[WORK ITEM] Go over the entries and report the lines where the word "option" occurs.

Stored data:
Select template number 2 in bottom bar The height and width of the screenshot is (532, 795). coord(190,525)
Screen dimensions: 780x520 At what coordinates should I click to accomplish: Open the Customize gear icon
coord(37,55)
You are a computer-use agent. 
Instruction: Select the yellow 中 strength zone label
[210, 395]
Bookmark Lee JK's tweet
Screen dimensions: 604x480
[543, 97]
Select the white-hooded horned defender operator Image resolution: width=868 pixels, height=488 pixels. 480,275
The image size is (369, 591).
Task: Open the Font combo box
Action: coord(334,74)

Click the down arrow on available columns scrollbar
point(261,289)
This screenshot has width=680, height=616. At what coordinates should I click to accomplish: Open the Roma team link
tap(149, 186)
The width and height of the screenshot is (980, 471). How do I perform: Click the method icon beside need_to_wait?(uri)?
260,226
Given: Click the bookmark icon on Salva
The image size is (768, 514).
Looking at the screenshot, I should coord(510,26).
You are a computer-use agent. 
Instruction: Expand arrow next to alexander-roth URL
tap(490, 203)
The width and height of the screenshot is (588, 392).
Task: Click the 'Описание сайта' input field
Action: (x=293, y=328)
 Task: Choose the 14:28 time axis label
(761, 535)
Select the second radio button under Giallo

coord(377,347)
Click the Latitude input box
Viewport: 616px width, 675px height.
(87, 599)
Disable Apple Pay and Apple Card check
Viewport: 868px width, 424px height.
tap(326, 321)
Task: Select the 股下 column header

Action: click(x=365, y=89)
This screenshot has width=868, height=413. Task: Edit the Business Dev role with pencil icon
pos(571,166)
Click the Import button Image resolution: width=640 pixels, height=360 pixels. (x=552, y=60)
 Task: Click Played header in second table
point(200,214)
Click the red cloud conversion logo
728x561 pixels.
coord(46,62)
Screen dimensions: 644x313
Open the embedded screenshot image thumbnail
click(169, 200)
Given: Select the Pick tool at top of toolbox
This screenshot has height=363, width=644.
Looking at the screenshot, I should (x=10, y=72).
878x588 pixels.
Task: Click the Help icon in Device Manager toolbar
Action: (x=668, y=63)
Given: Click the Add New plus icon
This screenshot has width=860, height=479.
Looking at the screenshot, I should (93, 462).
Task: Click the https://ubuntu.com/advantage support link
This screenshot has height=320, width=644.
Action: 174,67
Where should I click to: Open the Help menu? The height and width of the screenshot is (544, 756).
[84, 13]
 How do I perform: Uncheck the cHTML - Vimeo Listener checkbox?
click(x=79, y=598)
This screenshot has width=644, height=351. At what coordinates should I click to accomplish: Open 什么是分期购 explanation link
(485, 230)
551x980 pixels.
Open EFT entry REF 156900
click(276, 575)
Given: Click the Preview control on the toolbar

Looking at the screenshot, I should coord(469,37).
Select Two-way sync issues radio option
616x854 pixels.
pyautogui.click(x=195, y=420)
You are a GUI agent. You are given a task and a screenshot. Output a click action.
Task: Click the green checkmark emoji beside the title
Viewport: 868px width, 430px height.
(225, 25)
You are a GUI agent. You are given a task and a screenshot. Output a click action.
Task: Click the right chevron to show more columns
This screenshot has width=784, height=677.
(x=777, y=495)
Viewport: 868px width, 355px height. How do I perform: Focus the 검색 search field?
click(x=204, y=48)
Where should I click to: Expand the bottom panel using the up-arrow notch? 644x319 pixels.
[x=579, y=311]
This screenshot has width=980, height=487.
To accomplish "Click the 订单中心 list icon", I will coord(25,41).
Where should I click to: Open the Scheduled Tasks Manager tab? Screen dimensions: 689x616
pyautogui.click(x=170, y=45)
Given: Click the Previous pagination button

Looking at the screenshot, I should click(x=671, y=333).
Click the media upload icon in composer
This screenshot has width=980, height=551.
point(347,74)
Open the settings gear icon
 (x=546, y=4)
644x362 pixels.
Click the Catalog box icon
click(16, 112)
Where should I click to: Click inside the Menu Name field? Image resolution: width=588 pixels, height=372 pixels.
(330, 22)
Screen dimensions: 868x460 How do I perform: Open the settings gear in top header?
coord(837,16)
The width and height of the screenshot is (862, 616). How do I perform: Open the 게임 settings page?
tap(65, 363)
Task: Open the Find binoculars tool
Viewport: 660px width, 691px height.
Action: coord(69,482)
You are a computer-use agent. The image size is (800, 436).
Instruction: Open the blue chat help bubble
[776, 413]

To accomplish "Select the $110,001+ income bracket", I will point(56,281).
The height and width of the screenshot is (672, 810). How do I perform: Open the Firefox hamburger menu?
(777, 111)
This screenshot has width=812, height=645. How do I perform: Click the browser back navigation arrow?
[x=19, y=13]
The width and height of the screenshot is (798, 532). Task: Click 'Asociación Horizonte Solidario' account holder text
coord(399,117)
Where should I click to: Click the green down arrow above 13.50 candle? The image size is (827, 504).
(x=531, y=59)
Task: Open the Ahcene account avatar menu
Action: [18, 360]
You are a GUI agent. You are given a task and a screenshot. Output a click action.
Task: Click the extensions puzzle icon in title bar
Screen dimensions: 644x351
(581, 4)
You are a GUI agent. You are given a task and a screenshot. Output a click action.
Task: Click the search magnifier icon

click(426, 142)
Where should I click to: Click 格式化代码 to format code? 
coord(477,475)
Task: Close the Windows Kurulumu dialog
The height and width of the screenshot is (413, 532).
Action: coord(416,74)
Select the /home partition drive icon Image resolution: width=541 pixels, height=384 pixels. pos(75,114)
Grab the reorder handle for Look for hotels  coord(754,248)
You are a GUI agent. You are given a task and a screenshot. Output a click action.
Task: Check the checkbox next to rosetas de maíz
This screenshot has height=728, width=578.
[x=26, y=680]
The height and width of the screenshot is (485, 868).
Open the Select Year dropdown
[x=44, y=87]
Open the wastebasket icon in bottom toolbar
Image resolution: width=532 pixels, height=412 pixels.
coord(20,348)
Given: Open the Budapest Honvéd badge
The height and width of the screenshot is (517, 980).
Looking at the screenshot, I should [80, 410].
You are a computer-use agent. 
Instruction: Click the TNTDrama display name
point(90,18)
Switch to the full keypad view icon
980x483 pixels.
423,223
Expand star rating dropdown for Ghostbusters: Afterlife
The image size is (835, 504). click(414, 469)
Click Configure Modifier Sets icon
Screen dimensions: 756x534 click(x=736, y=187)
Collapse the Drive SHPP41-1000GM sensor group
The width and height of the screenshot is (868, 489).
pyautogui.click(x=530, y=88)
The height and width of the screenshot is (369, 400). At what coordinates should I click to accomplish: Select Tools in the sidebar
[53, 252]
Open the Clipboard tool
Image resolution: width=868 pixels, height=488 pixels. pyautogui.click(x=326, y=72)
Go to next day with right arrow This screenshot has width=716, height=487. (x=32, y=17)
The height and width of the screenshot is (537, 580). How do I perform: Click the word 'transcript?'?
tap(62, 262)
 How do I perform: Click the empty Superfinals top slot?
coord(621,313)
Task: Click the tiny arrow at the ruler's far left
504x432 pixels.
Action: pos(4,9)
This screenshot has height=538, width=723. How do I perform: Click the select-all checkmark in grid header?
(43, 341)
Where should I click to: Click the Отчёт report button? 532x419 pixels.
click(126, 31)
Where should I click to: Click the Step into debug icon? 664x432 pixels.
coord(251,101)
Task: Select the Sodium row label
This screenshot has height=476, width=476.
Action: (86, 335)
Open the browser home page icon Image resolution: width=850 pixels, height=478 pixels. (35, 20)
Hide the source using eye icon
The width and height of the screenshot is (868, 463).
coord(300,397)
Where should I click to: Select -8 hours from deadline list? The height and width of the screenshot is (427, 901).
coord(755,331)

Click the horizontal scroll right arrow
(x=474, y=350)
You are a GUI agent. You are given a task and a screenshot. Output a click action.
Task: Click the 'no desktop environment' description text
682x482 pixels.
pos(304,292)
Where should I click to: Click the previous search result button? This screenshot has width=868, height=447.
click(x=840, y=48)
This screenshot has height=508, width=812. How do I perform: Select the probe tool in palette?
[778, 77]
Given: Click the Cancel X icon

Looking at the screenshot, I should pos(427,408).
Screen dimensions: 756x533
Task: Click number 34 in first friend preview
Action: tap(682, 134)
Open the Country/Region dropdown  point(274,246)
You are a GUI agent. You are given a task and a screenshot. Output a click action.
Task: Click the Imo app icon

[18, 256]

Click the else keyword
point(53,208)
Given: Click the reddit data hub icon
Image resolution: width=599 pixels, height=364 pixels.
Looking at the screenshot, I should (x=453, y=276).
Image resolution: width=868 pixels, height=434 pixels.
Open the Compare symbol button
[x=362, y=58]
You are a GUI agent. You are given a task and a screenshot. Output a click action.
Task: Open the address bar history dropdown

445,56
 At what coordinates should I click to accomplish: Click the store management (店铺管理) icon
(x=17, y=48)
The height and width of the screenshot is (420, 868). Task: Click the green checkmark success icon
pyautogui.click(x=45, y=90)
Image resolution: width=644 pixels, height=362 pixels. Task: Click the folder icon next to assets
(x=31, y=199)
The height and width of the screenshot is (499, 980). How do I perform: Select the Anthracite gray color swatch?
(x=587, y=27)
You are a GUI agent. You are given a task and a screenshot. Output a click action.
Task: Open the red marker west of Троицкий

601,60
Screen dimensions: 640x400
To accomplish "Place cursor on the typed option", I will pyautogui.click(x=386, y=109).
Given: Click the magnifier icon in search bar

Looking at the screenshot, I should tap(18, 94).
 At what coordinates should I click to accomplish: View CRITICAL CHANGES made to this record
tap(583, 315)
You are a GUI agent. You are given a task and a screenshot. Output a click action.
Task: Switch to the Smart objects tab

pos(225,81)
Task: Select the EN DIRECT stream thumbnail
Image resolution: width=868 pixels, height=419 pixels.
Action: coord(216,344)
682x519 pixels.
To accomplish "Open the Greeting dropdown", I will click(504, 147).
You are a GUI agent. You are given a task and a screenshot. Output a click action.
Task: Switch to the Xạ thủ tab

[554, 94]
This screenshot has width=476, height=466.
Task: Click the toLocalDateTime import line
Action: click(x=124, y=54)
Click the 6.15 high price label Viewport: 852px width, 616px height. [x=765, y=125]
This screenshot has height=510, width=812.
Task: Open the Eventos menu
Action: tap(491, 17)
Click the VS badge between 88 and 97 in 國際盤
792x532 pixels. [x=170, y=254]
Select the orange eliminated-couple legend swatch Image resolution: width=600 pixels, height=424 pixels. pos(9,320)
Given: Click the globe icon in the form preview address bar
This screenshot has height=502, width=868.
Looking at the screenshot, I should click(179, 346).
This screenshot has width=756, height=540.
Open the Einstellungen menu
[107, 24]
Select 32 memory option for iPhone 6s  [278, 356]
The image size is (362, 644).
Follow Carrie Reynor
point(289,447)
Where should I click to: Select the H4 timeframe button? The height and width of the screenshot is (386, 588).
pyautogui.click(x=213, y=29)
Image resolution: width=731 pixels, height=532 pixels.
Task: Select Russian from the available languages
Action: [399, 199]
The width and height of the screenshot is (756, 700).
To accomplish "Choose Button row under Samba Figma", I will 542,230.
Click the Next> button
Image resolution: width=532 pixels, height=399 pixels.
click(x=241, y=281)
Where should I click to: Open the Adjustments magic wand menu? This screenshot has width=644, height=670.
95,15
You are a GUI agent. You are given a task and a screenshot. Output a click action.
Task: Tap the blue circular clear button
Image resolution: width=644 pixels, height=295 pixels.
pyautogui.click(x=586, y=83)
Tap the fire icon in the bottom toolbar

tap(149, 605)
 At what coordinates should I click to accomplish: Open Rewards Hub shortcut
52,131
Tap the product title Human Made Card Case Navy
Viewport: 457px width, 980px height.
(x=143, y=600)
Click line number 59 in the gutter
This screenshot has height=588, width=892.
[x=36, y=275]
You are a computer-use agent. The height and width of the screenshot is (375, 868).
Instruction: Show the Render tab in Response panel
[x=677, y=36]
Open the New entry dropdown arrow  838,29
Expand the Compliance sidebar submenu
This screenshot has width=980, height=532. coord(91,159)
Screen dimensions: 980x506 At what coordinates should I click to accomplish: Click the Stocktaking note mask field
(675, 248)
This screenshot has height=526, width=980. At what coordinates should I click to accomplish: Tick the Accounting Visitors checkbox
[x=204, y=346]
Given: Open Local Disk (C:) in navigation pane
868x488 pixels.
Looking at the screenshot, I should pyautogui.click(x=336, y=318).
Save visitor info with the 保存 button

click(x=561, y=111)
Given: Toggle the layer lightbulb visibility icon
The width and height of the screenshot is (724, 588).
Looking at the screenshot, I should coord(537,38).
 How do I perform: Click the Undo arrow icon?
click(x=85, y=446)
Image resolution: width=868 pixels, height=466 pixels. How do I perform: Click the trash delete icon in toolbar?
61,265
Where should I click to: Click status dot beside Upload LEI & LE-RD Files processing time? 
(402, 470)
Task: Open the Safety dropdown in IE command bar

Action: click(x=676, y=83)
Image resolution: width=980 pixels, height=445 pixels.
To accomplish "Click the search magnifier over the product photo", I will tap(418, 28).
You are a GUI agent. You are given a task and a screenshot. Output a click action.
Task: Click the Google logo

[SOLUTION TO THIS TASK]
Select Two-way sync issues radio option
To accomplish "Place cursor on the typed option", I will pyautogui.click(x=386, y=109).
Select 32 memory option for iPhone 6s  [278, 356]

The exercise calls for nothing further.